Furthermore, you might increase the run_duration because the Esp32 should not fall asleep during an OTA update. If you publish the topic cmnd/display/ota_mode in the rule below the Esp32 does not fall asleep.
Create a thing
Thing topic display "Display" {
Channels:
Type string : update_request "Display Update" [ stateTopic="cmnd/openhab/sensors/update"]
}
And a string item Display_UpdateRequest
The openhab rule is:
rule "Publish Data"
when
//Time cron "0 1 * * * ?"
Item Display_UpdateRequest received update
then
logInfo("Display", "Updating")
val mqttActions = getActions("mqtt","mqtt:broker:embedded-mqtt-broker")
mqttActions.publishMQTT("tele/openhab/sensors/outdoor_hum", String::format("%.0f",(OutdoorSensor_Humidity.state as Number).floatValue))
mqttActions.publishMQTT("tele/openhab/sensors/outdoor_temp", String::format("%.1f",(OutdoorSensor_Temperature.state as Number).floatValue))

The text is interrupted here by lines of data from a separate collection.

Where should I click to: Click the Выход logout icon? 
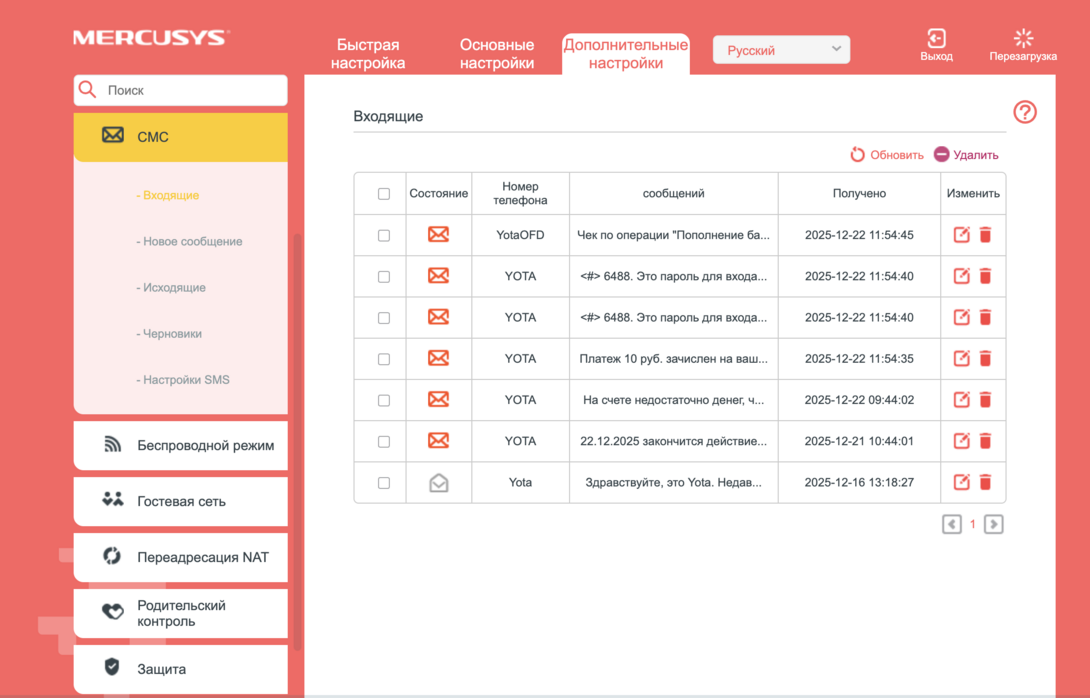(936, 39)
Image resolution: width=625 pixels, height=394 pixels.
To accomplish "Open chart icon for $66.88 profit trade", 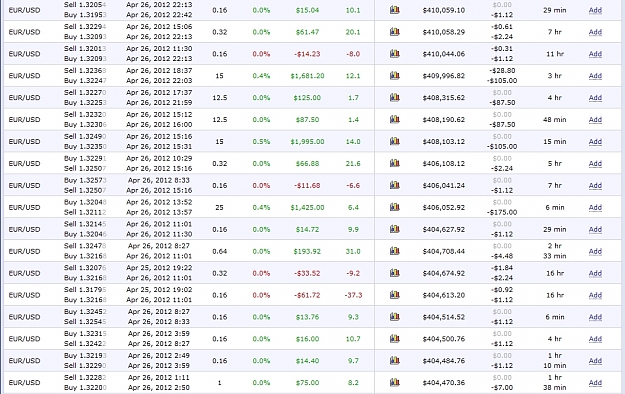I will pyautogui.click(x=395, y=163).
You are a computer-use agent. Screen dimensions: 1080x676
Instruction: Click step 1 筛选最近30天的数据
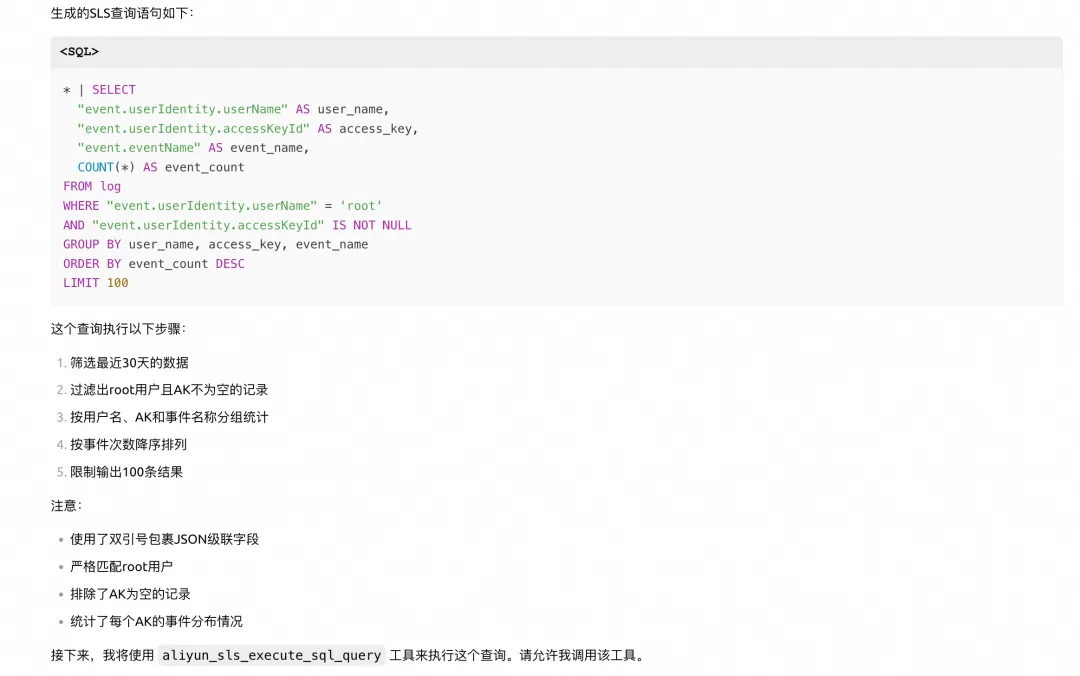click(129, 363)

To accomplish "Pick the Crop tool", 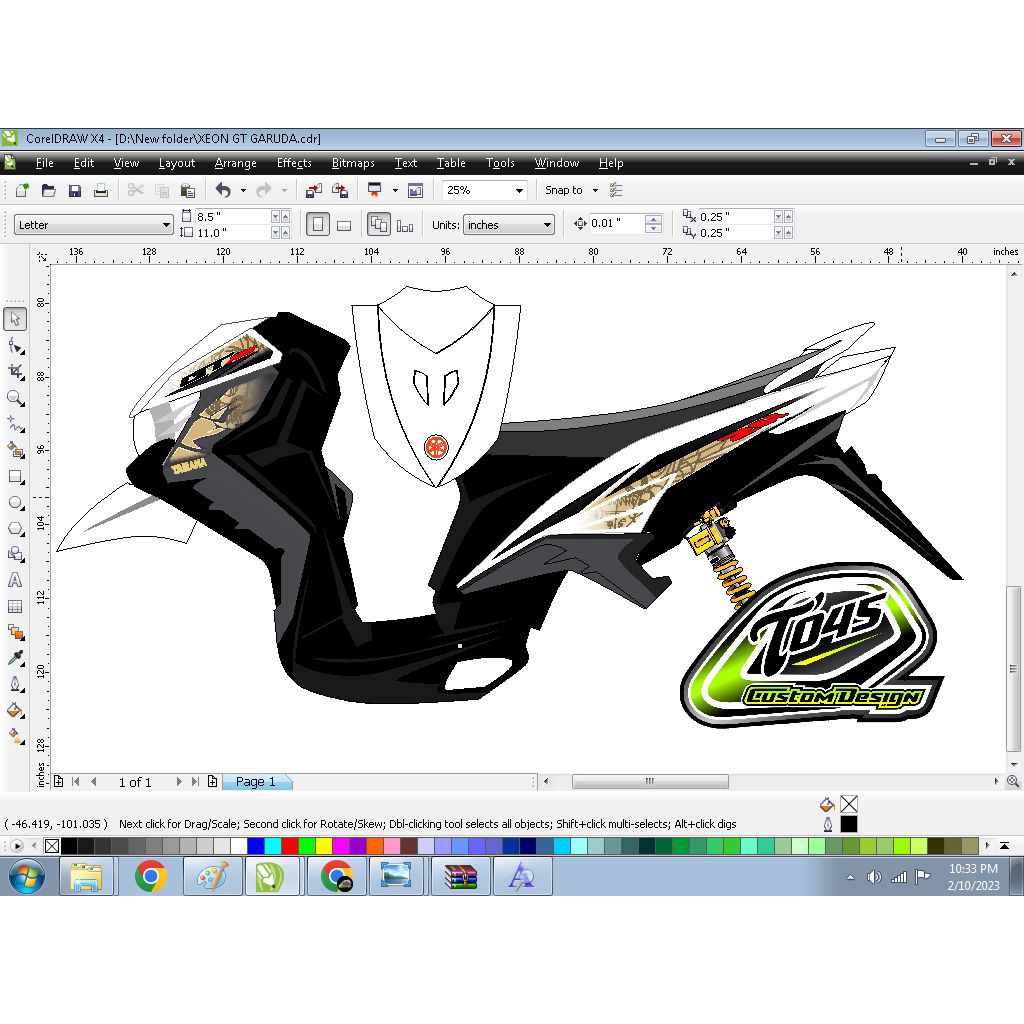I will click(14, 371).
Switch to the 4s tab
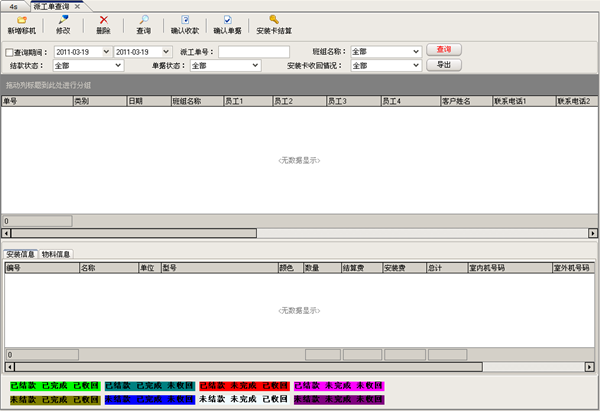 pos(14,6)
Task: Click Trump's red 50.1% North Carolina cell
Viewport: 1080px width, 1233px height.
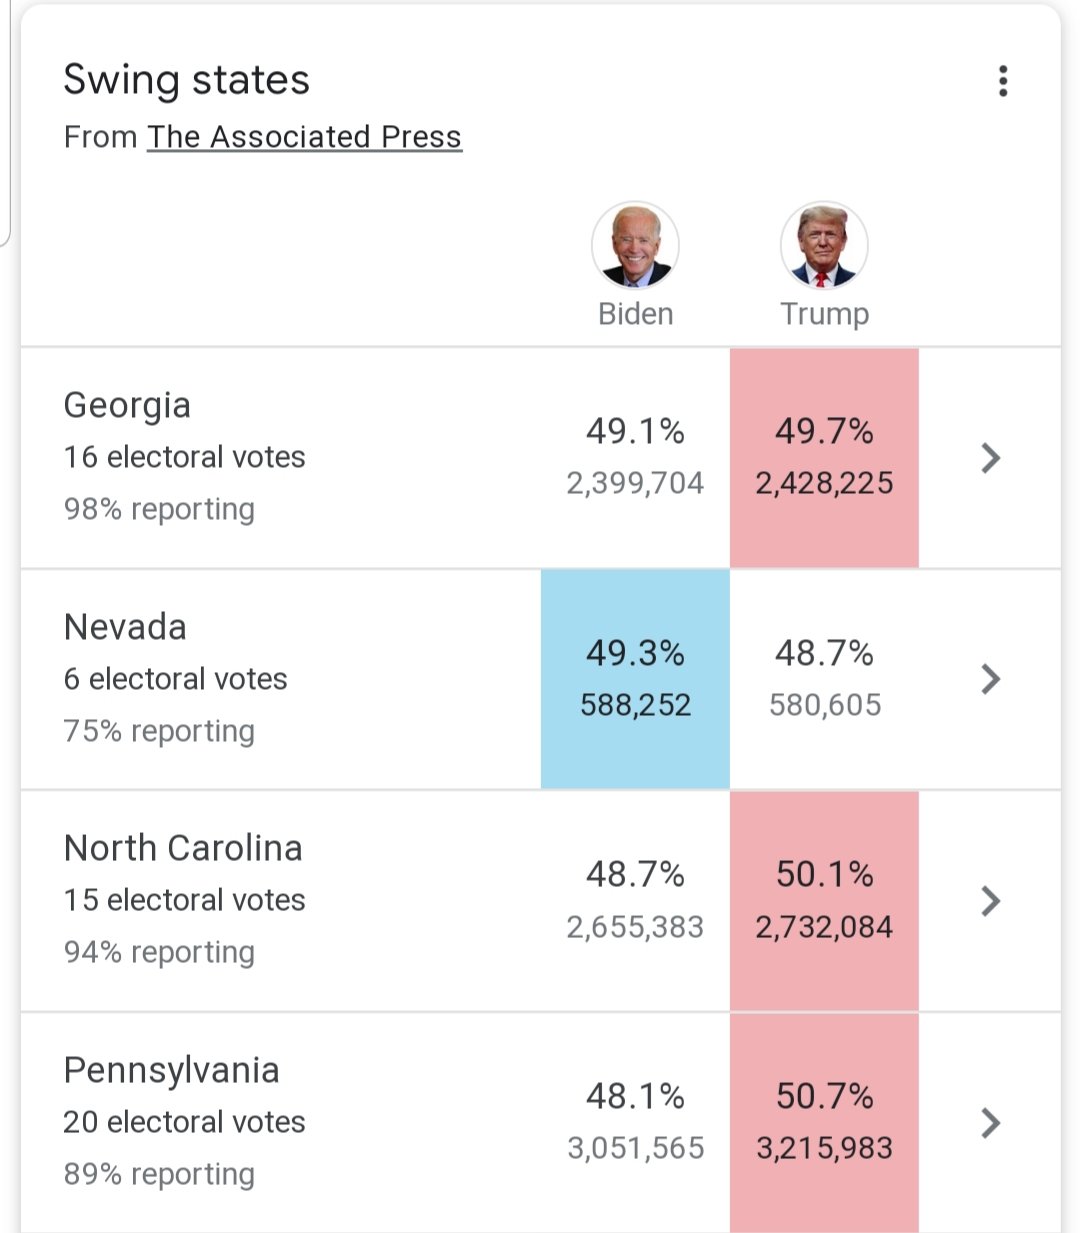Action: pyautogui.click(x=824, y=900)
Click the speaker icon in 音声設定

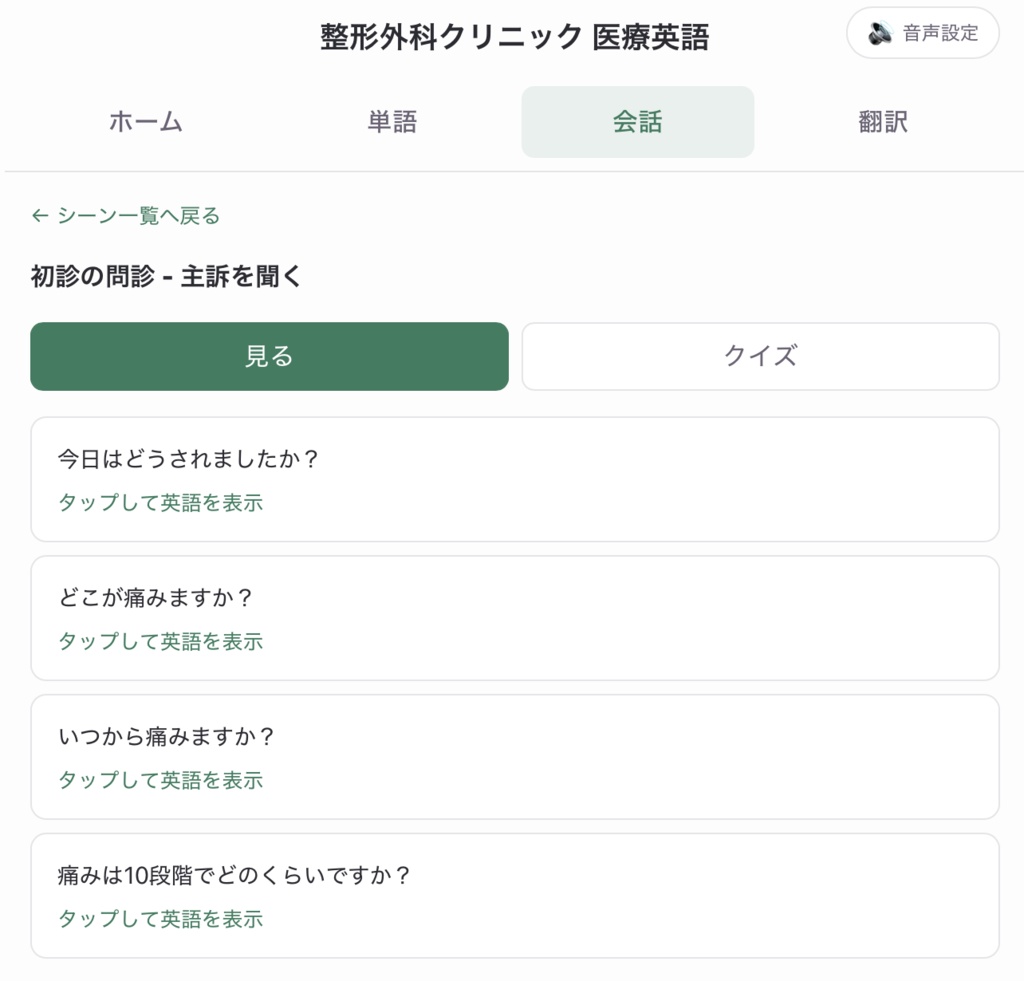(880, 33)
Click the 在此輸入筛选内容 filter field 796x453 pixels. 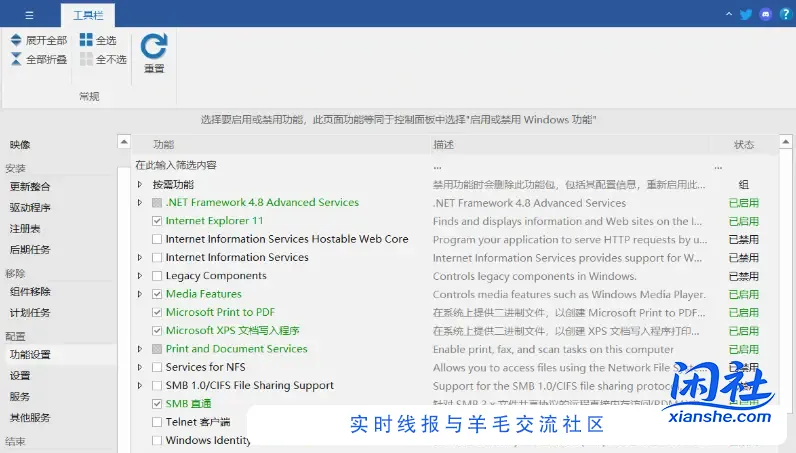(x=280, y=165)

mqttActions.publishMQTT("tele/openhab/sensors/indoor_temp", String::format("%.1f",(Sensors_Temperature.state as Number).floatValue))
mqttActions.publishMQTT("tele/openhab/sensors/indoor_hum", String::format("%.0f",(Sensors_Humidity.state as Number).floatValue))
mqttActions.publishMQTT("tele/openhab/sensors/pressure", String::format("%.0f",(Sensors_Pressure.state as Number).floatValue))
mqttActions.publishMQTT("tele/openhab/sensors/weather", LocalWeatherAndForecast_Current_Iconid.state.toString)
mqttActions.publishMQTT("tele/openhab/sensors/weather_maxtemp", String::format("%.0f",(LocalWeatherAndForecast_ForecastToday_Maxtemperature.state as Number).floatValue))
mqttActions.publishMQTT("tele/openhab/sensors/weather_mintemp", String::format("%.0f",(LocalWeatherAndForecast_ForecastToday_Mintemperature.state as Number).floatValue))
mqttActions.publishMQTT("tele/openhab/sensors/sunrise", Sonnenaufgang.state.format("%1$tH:%1$tM"))
mqttActions.publishMQTT("tele/openhab/sensors/sunset", Sonnenuntergang.state.format("%1$tH:%1$tM"))
/* Disable sleep mode */
// mqttActions.publishMQTT("cmnd/display/ota_mode", "ON")
mqttActions.publishMQTT("cmnd/display/update", "ON")
end
Have a lot of fun with it